The hepatitis B virus M539V polymerase variation responsible for 3TC resistance also confers cross-resistance to other nucleoside analogues.

A variant of hepatitis B virus (HBV) containing a Met-to-Val substitution (M539V) in the YMDD motif of the polymerase nucleoside-binding domain exhibited resistance to the cytosine analogue lamivudine (3TC). To determine if the mutation responsible for the M539V polymerase variant affected the sensitivity of the virus to other nucleoside analogues, we constructed a tetracycline-responsive cell line, HepAD79. This cell line is stably transfected with a cDNA copy of the pregenomic RNA of an HBV genome containing an A-to-G mutation in the first position of the polymerase gene codon 539. This mutation results in a Met-to-Val substitution at amino acid 539 of the polymerase.
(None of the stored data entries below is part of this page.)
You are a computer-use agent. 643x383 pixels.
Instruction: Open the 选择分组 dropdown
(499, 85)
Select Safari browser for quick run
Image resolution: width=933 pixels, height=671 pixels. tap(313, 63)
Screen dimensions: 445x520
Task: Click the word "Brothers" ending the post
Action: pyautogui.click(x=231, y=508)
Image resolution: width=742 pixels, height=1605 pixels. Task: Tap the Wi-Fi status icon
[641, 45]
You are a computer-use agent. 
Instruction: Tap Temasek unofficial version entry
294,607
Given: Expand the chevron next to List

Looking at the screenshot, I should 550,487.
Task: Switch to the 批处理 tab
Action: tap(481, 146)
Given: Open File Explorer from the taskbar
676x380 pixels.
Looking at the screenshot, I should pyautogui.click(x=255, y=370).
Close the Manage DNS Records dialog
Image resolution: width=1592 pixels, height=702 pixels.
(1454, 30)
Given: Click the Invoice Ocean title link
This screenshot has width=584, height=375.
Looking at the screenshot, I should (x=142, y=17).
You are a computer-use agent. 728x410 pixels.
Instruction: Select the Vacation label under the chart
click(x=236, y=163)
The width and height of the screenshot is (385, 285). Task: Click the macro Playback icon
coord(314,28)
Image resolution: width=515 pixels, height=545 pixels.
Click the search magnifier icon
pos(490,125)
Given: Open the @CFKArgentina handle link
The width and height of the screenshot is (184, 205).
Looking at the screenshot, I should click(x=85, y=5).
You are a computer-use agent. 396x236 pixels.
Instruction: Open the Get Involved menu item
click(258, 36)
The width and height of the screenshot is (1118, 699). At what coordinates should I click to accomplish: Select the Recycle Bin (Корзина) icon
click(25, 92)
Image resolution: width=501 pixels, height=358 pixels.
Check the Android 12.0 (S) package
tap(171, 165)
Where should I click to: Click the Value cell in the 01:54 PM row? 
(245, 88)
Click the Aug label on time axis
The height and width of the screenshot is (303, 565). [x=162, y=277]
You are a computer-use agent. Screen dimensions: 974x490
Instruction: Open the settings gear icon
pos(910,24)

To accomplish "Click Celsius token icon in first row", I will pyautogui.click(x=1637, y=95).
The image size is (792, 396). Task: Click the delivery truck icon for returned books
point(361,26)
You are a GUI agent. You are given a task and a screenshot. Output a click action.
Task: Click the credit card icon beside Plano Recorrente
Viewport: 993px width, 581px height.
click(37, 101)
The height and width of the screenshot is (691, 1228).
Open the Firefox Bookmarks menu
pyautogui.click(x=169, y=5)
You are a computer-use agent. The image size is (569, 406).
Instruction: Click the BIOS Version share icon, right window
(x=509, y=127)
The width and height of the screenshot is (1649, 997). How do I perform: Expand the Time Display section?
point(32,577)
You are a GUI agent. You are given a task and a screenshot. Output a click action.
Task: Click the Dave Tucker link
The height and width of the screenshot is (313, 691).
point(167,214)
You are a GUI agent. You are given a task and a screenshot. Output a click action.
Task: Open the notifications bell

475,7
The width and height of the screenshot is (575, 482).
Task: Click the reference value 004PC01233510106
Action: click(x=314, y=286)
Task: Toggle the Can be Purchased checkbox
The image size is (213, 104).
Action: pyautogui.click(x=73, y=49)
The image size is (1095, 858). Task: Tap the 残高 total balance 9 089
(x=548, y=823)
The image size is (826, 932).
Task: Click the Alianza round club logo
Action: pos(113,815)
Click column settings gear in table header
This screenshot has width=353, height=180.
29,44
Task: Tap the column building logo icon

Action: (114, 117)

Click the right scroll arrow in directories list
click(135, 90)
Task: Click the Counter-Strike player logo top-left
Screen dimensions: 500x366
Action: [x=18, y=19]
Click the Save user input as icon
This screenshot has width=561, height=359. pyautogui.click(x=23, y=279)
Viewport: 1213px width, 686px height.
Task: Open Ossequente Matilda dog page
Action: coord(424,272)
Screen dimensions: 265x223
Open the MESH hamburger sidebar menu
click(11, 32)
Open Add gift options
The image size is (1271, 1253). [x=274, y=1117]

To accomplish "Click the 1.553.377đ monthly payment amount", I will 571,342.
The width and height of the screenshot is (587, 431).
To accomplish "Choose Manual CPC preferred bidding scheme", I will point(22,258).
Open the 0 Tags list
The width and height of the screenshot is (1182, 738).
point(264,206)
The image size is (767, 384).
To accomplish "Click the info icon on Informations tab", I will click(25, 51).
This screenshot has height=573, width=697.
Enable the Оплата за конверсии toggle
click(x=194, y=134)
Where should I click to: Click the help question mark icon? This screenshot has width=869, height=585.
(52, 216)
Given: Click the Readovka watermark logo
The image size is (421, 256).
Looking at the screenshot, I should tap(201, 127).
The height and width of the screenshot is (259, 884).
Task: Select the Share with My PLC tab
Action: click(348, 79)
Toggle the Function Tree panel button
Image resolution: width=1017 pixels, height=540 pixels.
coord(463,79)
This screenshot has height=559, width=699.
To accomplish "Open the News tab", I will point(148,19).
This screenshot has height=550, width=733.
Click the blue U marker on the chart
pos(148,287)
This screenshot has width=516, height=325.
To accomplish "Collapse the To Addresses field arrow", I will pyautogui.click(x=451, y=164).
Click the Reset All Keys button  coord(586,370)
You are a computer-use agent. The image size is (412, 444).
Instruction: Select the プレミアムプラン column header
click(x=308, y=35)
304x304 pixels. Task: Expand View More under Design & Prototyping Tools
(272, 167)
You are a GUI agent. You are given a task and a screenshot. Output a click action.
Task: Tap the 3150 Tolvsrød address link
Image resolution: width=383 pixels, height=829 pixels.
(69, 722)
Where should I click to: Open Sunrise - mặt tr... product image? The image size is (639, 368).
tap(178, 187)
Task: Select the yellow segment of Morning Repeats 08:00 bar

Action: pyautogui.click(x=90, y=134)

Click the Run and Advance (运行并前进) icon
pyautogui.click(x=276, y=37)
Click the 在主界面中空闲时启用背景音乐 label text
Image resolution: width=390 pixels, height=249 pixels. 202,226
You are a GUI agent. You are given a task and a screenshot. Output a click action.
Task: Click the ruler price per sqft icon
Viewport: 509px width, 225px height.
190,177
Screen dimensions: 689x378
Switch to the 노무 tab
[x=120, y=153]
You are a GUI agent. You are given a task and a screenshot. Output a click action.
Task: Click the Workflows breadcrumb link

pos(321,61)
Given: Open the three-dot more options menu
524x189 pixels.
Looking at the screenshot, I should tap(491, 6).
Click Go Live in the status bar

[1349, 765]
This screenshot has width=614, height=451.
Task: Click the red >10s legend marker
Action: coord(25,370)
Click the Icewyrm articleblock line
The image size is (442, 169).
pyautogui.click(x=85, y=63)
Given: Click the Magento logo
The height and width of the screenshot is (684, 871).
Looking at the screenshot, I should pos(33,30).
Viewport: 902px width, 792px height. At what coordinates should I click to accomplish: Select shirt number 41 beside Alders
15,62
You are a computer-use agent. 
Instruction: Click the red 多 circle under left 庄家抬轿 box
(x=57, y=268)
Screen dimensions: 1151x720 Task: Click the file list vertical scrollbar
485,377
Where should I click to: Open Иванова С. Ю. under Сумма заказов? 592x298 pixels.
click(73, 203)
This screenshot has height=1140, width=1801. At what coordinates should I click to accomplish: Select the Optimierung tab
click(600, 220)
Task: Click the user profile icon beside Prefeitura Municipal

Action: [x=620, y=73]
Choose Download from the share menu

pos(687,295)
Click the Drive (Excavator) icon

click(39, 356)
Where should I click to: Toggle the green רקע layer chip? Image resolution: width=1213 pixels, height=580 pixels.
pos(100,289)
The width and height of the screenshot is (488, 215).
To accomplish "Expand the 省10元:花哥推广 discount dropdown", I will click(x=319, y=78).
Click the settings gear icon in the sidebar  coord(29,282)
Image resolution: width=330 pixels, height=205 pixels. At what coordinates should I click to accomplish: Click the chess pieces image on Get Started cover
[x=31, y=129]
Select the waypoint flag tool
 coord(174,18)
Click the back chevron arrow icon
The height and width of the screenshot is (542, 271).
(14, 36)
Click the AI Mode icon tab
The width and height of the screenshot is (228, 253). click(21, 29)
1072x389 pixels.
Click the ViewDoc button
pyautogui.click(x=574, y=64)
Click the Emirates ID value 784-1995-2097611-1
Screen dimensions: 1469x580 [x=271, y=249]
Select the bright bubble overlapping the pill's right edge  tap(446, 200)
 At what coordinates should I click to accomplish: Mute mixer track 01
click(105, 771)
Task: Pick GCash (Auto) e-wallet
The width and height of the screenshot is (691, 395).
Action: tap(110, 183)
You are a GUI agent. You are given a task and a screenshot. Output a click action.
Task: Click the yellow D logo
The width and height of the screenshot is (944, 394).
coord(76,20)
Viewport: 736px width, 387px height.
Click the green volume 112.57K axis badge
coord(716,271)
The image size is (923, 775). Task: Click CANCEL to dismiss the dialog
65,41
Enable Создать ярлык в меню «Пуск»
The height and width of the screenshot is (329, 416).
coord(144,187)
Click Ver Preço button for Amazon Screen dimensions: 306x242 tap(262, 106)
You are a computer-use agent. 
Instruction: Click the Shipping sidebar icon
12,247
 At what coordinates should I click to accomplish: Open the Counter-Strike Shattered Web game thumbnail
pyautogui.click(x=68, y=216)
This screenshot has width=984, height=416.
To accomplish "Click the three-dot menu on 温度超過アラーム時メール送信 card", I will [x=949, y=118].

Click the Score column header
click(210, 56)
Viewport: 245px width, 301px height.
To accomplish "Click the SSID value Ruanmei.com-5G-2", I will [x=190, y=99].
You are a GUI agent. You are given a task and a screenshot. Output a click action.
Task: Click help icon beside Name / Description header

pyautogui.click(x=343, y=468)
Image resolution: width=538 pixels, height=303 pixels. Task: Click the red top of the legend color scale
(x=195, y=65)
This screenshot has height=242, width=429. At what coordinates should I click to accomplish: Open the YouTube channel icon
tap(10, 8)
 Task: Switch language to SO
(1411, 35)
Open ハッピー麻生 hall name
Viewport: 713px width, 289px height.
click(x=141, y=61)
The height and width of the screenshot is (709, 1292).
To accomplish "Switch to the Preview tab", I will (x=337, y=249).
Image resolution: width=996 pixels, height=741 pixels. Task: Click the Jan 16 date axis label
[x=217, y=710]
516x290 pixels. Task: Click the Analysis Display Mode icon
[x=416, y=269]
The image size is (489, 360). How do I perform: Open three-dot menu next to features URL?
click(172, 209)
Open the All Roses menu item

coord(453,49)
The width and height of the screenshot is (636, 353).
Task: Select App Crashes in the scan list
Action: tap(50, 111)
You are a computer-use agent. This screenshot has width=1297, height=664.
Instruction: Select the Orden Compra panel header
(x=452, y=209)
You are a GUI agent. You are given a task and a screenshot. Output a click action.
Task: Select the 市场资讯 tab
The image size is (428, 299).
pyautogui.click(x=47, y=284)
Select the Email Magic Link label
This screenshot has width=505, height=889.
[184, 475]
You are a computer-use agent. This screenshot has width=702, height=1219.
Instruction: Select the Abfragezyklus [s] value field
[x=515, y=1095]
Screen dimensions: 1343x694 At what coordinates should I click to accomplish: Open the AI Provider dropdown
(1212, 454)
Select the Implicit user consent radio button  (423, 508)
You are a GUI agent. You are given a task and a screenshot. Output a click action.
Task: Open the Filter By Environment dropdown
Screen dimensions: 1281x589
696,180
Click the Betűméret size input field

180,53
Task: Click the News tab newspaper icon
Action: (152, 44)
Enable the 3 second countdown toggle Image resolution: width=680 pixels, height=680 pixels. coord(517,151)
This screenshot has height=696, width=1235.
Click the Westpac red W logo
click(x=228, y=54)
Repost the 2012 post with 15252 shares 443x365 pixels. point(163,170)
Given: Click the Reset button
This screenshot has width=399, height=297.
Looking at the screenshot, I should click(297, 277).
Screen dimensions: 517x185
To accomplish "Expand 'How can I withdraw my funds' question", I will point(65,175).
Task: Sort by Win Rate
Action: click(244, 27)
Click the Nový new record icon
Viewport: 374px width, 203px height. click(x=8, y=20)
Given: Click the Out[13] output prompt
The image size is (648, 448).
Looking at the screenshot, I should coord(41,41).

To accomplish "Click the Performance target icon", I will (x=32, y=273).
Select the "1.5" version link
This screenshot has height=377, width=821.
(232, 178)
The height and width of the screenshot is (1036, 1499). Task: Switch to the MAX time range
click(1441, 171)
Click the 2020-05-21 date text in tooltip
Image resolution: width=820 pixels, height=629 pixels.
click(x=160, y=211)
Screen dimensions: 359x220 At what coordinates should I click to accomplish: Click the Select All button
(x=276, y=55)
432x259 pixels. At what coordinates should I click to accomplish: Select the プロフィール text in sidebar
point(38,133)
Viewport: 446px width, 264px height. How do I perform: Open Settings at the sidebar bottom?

When grown under the proper conditions, HepAD79 cells produced HBV RNA, contained HBV DNA associated with immature core particles and released core-associated HBV DNA into the medium. The M539V polymerase variant produced in this cell line was approximately 26-fold less sensitive to the antiviral effects of 3TC than wild-type virus. In addition, this variant demonstrated decreased sensitivity to the cytosine analogues FTC and ddC, as well as the thymidine analogue AZT.